Use for user story writing, competitive research, roadmap prioritization, stakeholder communication, and PRD drafting. Best for reducing repetitive documentation and research work.

✗ Avoid When

Avoid for strategic product vision (requires deep customer empathy), pricing decisions (needs market and financial expertise), or when face-to-face customer discovery is more valuable than speed.

Learning Path

  1. 1Basic: user stories, feature specs, status updates
  2. 2Intermediate: competitive analysis, prioritization frameworks, PRDs
  3. 3Advanced: product strategy, go-to-market planning, OKR setting
  4. 4Expert: product vision, market positioning, business model innovation

Discussion

Product Hunt–style comments (not star reviews)
  • No comments yet — start the thread.
general reviews

Ratings

4.747 reviews
  • Neel Lopez· Dec 24, 2024

    migrate-nativewind-to-uniwind has been reliable in day-to-day use. Documentation quality is above average for community skills.
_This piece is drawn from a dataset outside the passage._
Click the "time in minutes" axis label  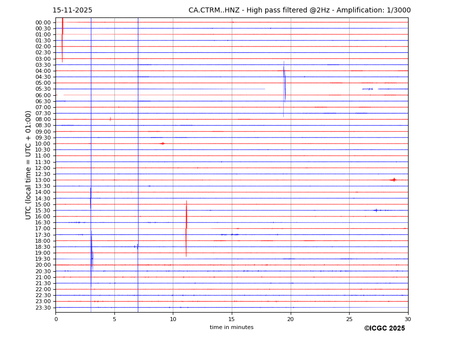click(x=231, y=328)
  • Zara Agarwal· Dec 20, 2024

    migrate-nativewind-to-uniwind reduced setup friction for our internal harness; good balance of opinion and flexibility.

  • Aanya Johnson· Dec 16, 2024

    We added migrate-nativewind-to-uniwind from the explainx registry; install was straightforward and the SKILL.md answered most questions upfront.
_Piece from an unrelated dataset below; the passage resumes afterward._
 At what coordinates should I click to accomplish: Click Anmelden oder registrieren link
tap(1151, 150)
  • Nikhil Gill· Dec 12, 2024

    Useful defaults in migrate-nativewind-to-uniwind — fewer surprises than typical one-off scripts, and it plays nicely with `npx skills` flows.
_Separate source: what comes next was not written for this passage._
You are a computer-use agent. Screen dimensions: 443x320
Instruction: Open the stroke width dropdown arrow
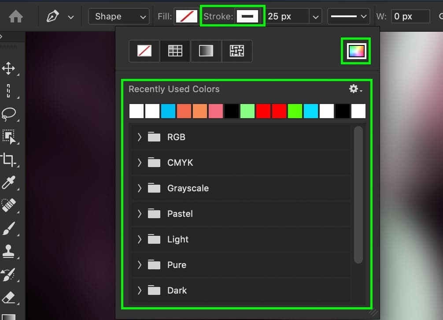315,17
  • Ganesh Mohane· Dec 8, 2024

    migrate-nativewind-to-uniwind reduced setup friction for our internal harness; good balance of opinion and flexibility.

  • Rahul Santra· Nov 27, 2024

    I recommend migrate-nativewind-to-uniwind for anyone iterating fast on agent tooling; clear intent and a small, reviewable surface area.

  • Soo Khanna· Nov 11, 2024

    I recommend migrate-nativewind-to-uniwind for anyone iterating fast on agent tooling; clear intent and a small, reviewable surface area.

  • Emma Bansal· Nov 7, 2024

    Keeps context tight: migrate-nativewind-to-uniwind is the kind of skill you can hand to a new teammate without a long onboarding doc.

  • Michael Tandon· Nov 3, 2024

    Registry listing for migrate-nativewind-to-uniwind matched our evaluation — installs cleanly and behaves as described in the markdown.

  • Emma White· Oct 26, 2024

    migrate-nativewind-to-uniwind is among the better-maintained entries we tried; worth keeping pinned for repeat workflows.